Par contre, la distribution a de quoi laisser perplexe, à commencer par Lucifer. Sa probité stylistique et son intelligence musicale, si souvent louées ailleurs, n’aident en rien Stephan Macleod, dérisoire et inoffensif maître des Enfers. La voix n’est ni assez longue, ni assez large pour incarner cette figure impressionnante. Jean hérite, certes, d’une partie plutôt contemplative, mais Lluís Vilamajó se révèle trop uniment suave et transparent, avec une propension à susurrer plus qu’à chanter qui finit par agacer. Il manque par trop d’épaisseur et de présence dans les formidables « Così la tortorella » et « Ecco il sol, ch’esce dal mar ». Nurial Rial et Carlos Mena sont des partenaires réguliers du Ricercar Consort, avec lequel ils ont enregistré une des plus belles versions du Stabat Mater de Pergolesi (MIRARE). En l’occurrence, la musicalité rayonnante de la soprano catalane ne masque pas des problèmes de soutien qui, espérons-le, se résoudront avec le temps (3). Sans surprise, elle se montre beaucoup plus à l’aise dans la grâce ailée de « Se per colpa il donna infelice » que dans le vertigineux « Disserati, o porte d’Averno ». Quant au rôle de Marie de Cléophas, il demande des graves autrement solides que ceux d’un falsettiste et met en difficulté Carlos Mena, dont la liaison des registres n’est pas le point fort. En revanche, la qualité de la projection et l’intensité de l’expression (« Piangete sì, piangete ») du contre-ténor ne laissent pas de fasciner. Finalement, seule Céline Scheen, dans un rôle écrit pour la célèbre Durastanti (Marie-Madeleine), convainc pleinement et sur toute la longueur, n’était un italien perfectible.

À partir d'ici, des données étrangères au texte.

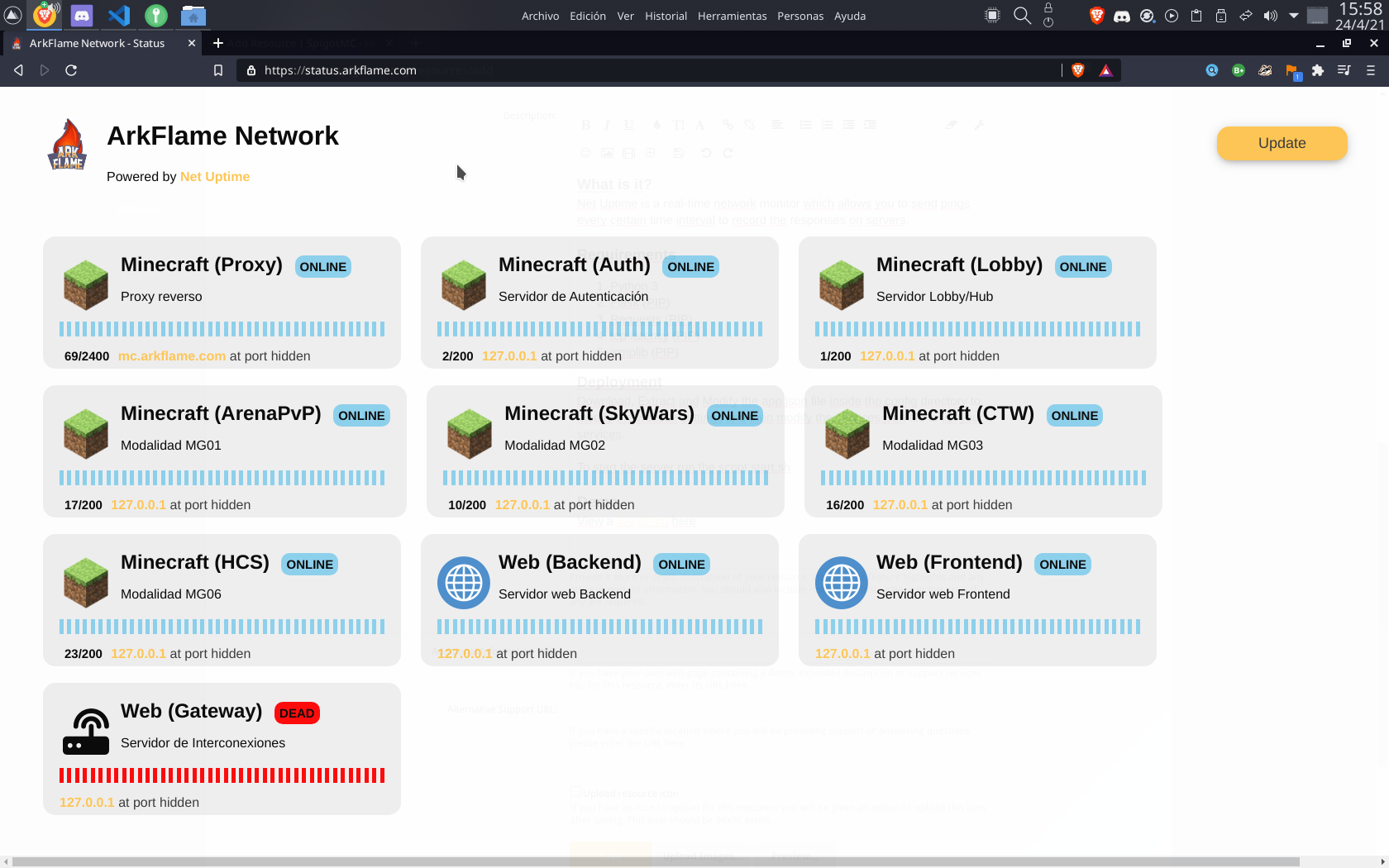Viewport: 1389px width, 868px height.
Task: Click the green B+ extension icon
Action: pos(1239,70)
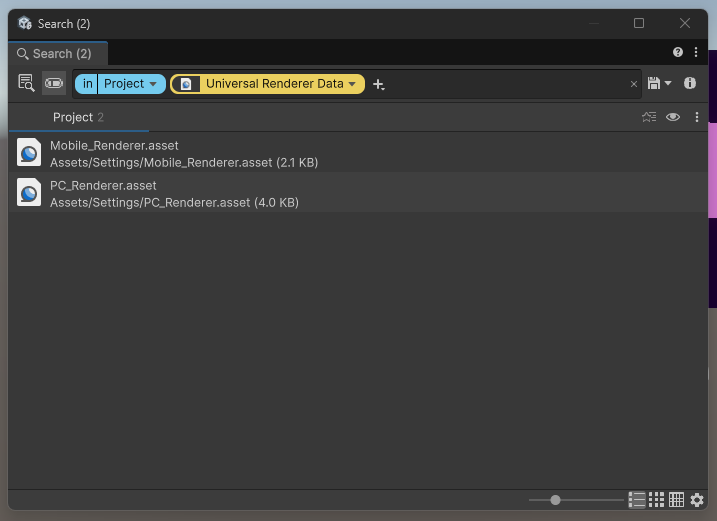
Task: Click the PC_Renderer.asset result name
Action: pyautogui.click(x=104, y=185)
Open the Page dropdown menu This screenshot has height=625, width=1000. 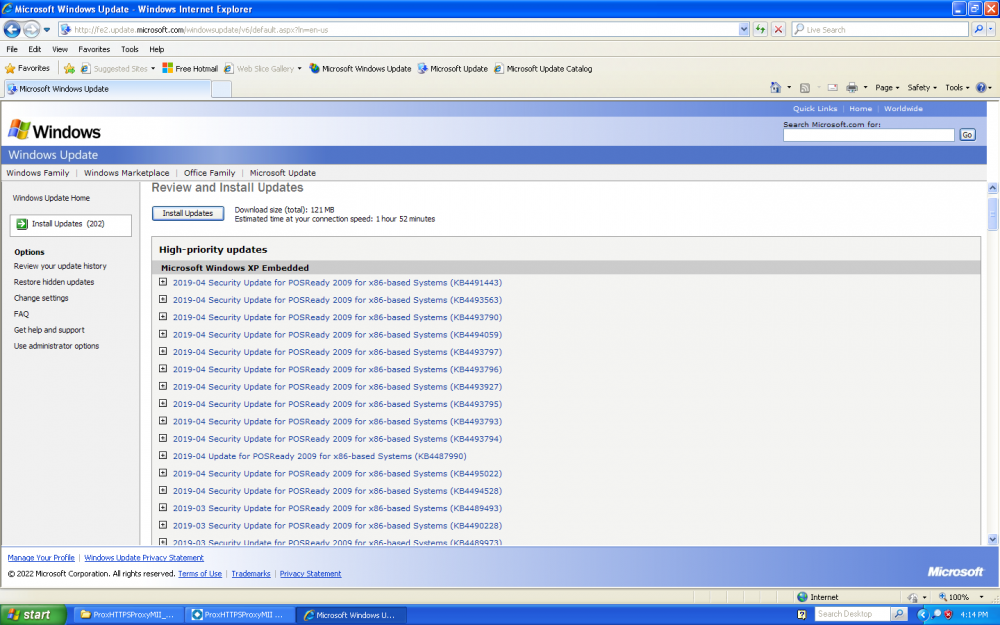[886, 88]
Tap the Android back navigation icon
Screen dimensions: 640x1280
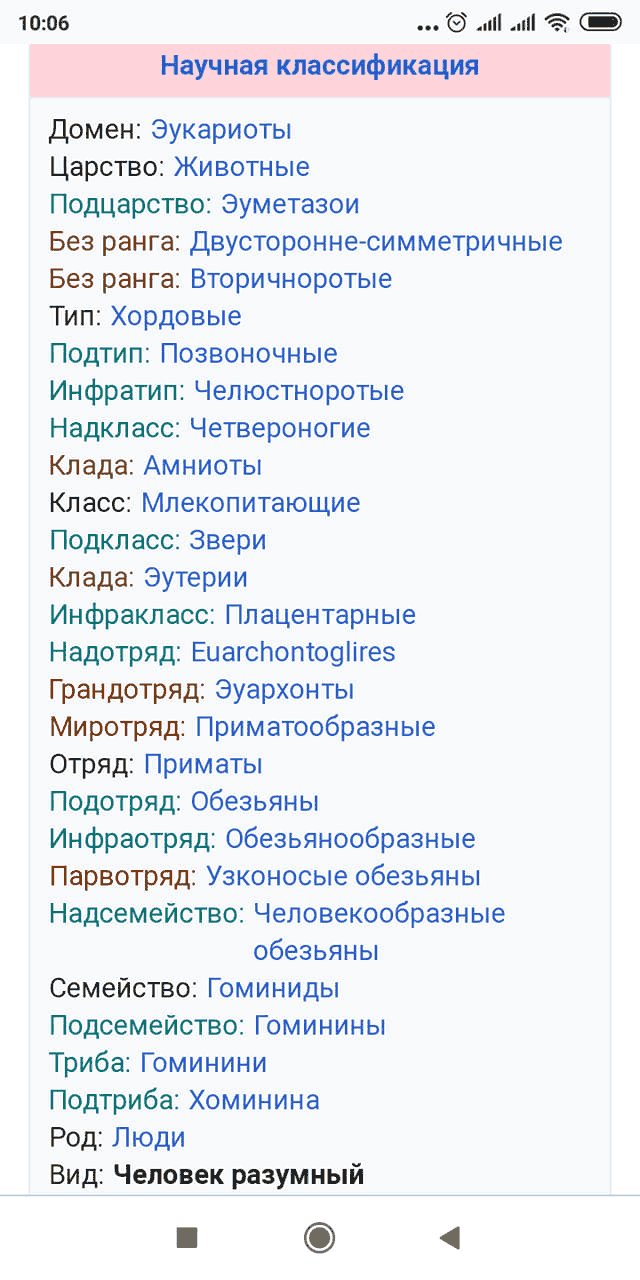click(450, 1238)

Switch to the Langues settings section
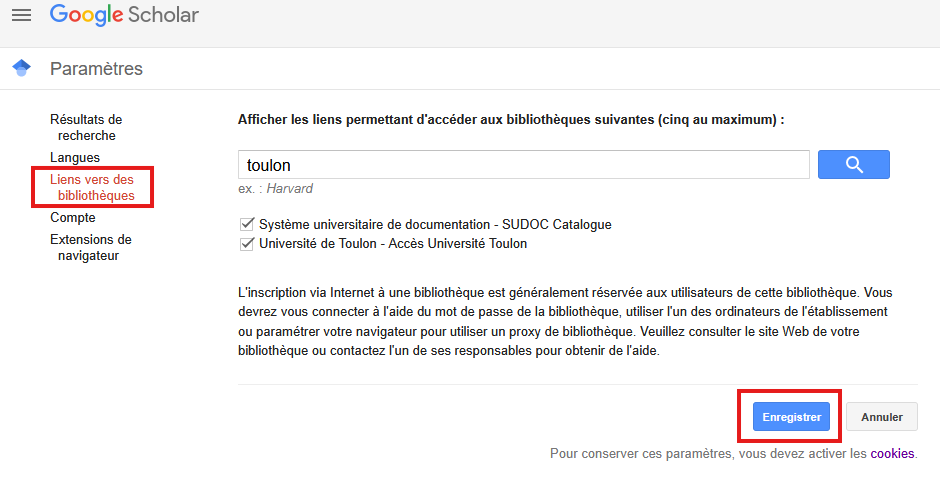click(x=75, y=158)
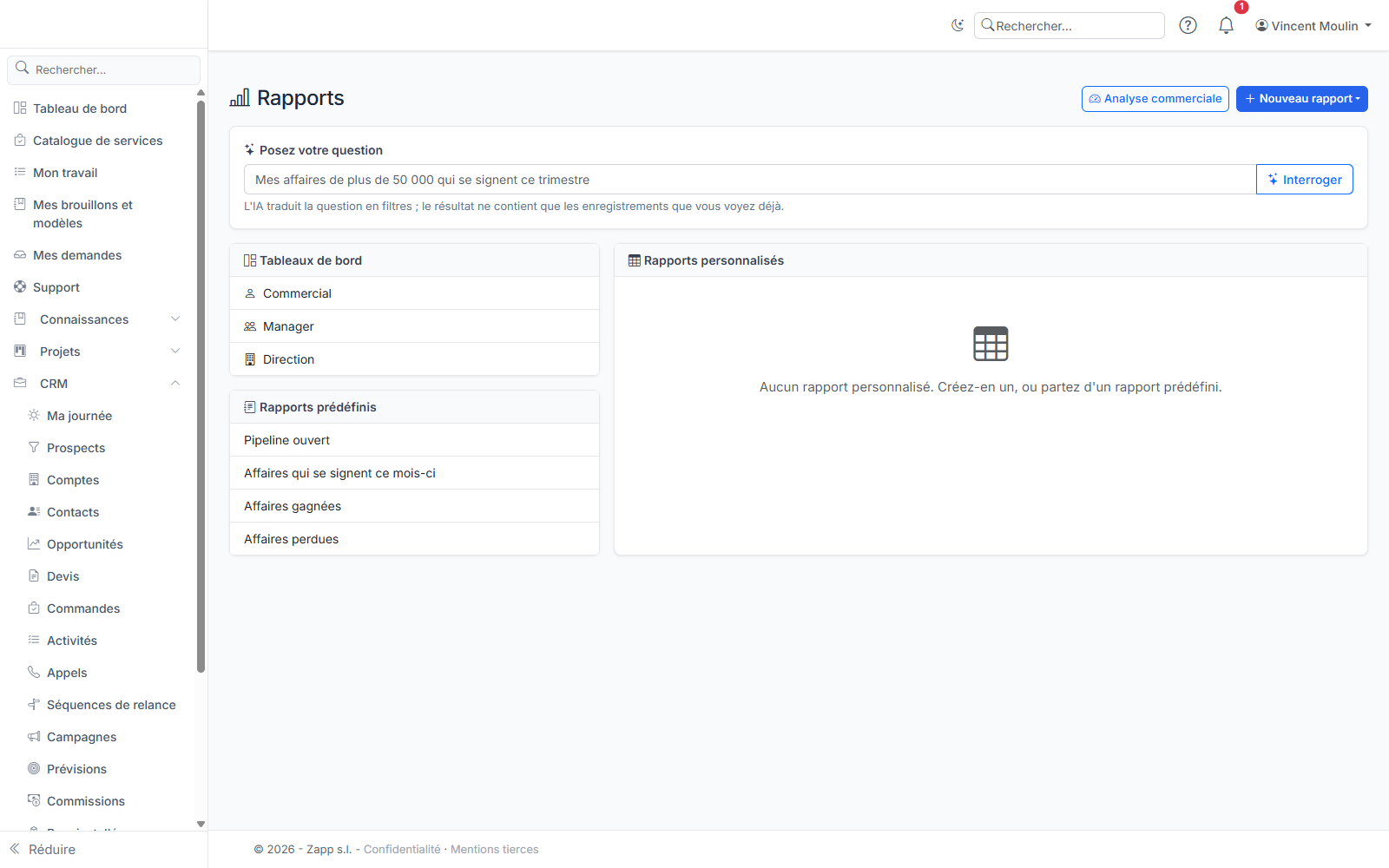The width and height of the screenshot is (1389, 868).
Task: Open notifications bell icon
Action: pos(1226,25)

Malgré ses faiblesses, ce concert aura eu le grand mérite de remettre en lumière une œuvre exceptionnelle. Gageons qu’elle sera plus souvent à l’affiche en 2009, année du 250e anniversaire de la mort du compositeur...  On peut rêver, on doit rêver ! 



Bernard SCHREUDERS


(1) Cf. la notice qui accompagne l’enregistrement dirigé par Marc Minkowski pour les micros d’ARCHIV – sans conteste la meilleure version à ce jour et un titre indispensable de la discographie haendélienne.
(2) Sophie Gent est également premier violon d’un autre ensemble belge, émergent et très prometteur, Les Muffatti, qu’il faut découvrir dans un magnifique enregistrement d’ouvertures et concerti de Johann Christoph Pez paru voici quelques mois chez RAMEE.
(3) Les mêmes faiblesses entachaient sa prestation aux côtés de Philippe Jaroussky, le 26 février dernier, à l’église des Minimes de Bruxelles.